Chinese inflation print disappoints, but trade data more hopeful

Alliance News

(Alliance News) - China's latest inflation figures point to an "uneven" and "gradual" consumer recovery, as soft trade data means more fiscal support is likely, according to Pantheon Macroeconomics.

Prices for goods and services remained unchanged compared to the same month last year, a warning signal of impending deflation. Analysts had expected a slight price increase of 0.2%, according to FXStreet-cited consensus.

In August, Chinese authorities reported that annual consumer prices in the second-largest economy rose slightly by 0.1%, but fell by 0.3% in July.

The key factor behind the cooler print was a drop in good prices, as pork prices dropped 22% year-on-year.

As Pantheon Macroeconomics noted, services inflation in September was unchanged at 1.3%, while goods prices fell 0.9%, after falling 0.7% in August.

"The divergence between goods and services inflation reflects the tepid, uneven consumer recovery, favouring services over big-ticket goods," Pantheon's Chief China+ economist, Duncan Wrigley noted.

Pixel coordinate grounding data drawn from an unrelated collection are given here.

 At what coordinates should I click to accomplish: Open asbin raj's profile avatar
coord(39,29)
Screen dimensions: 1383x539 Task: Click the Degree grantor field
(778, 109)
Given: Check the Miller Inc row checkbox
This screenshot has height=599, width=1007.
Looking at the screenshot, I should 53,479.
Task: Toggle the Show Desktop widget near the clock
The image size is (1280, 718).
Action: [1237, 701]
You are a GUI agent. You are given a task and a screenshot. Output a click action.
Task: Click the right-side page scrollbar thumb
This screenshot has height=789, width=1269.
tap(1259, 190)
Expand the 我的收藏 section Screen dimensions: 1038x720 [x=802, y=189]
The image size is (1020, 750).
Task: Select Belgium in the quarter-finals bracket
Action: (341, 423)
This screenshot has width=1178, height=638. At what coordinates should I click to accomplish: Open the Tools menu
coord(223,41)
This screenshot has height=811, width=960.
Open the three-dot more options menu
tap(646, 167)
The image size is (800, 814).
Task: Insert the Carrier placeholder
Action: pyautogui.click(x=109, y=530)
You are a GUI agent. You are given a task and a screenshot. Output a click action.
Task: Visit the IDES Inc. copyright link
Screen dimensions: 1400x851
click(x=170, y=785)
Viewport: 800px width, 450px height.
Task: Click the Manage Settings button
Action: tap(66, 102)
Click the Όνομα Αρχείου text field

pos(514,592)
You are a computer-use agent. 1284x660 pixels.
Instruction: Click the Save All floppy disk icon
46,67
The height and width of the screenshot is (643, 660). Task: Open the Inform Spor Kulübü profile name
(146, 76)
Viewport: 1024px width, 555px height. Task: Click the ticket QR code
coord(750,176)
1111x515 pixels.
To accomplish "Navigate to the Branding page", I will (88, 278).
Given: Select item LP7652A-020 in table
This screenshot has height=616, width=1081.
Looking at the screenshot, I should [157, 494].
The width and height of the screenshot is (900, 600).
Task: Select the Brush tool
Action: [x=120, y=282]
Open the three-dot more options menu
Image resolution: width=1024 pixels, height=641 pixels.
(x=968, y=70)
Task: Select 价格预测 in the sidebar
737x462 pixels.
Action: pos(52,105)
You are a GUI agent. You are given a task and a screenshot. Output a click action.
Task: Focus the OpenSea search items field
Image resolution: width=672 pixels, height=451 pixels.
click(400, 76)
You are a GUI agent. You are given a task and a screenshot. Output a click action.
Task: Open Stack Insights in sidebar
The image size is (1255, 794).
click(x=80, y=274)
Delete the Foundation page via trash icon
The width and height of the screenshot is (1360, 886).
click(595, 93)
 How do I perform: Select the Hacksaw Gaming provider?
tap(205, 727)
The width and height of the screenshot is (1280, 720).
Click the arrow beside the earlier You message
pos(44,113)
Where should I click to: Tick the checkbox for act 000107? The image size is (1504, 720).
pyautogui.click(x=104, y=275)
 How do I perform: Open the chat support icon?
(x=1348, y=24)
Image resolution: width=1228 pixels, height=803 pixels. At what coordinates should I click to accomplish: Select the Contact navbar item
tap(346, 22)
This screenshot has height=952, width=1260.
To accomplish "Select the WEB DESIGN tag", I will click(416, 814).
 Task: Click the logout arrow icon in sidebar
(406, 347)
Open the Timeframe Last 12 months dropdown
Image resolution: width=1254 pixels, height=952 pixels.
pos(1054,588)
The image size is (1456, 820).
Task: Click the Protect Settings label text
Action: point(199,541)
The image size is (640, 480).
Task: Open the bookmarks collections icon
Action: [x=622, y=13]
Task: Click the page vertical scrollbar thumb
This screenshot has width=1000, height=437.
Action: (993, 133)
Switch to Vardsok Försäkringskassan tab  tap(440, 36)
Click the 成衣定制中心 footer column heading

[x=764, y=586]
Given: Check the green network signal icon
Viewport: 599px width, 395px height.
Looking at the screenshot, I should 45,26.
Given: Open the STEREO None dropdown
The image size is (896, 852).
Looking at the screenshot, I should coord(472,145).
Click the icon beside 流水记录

He anticipates that China's consumer rebound is likely to "pick up only gradually", after household incomes still struggle from the hit from the pandemic, and Chinese citizens fret about the "shaky" jobs market.

"Policymakers are unlikely to shift their approach of deploying meaningful stimulus through infrastructure and manufacturing investment, rather than via big consumption handouts," he considered.

Whilst the inflation data underperformed against market expectations, the trade data painted a somewhat more positive picture.

"Chinese exports are probably past the worst, while import demand is gradually reviving," the Pantheon economist contended.

The National Bureau of Statistics said exports fell 6.2% annually in September, which was less severe than the FXStreet-cited market consensus of an 8.3% fall. It was also softer than the 8.8% decline seen in August.

Imports fell 6.2% from the year before, which was slightly worse than forecasts of 6.0%. Imports had fallen 7.3% in August.

"External demand is continuing to improve, albeit gradually," Wrigley commented, adding that the less pronounced drop in imports suggested domestic demand conditions were "stabilising".

"Chinese exports are likely to remain weak in Q4, due to still-sluggish demand from the US and EU. China's domestic demand is on the path of a slow recovery on the back of further targeted support, especially funding for infrastructure and manufacturing investment."

Wrigley predicts that more fiscal support is likely in the fourth quarter, as China seeks to offset downward pressures on growth from lacklustre exports and its struggling property sector.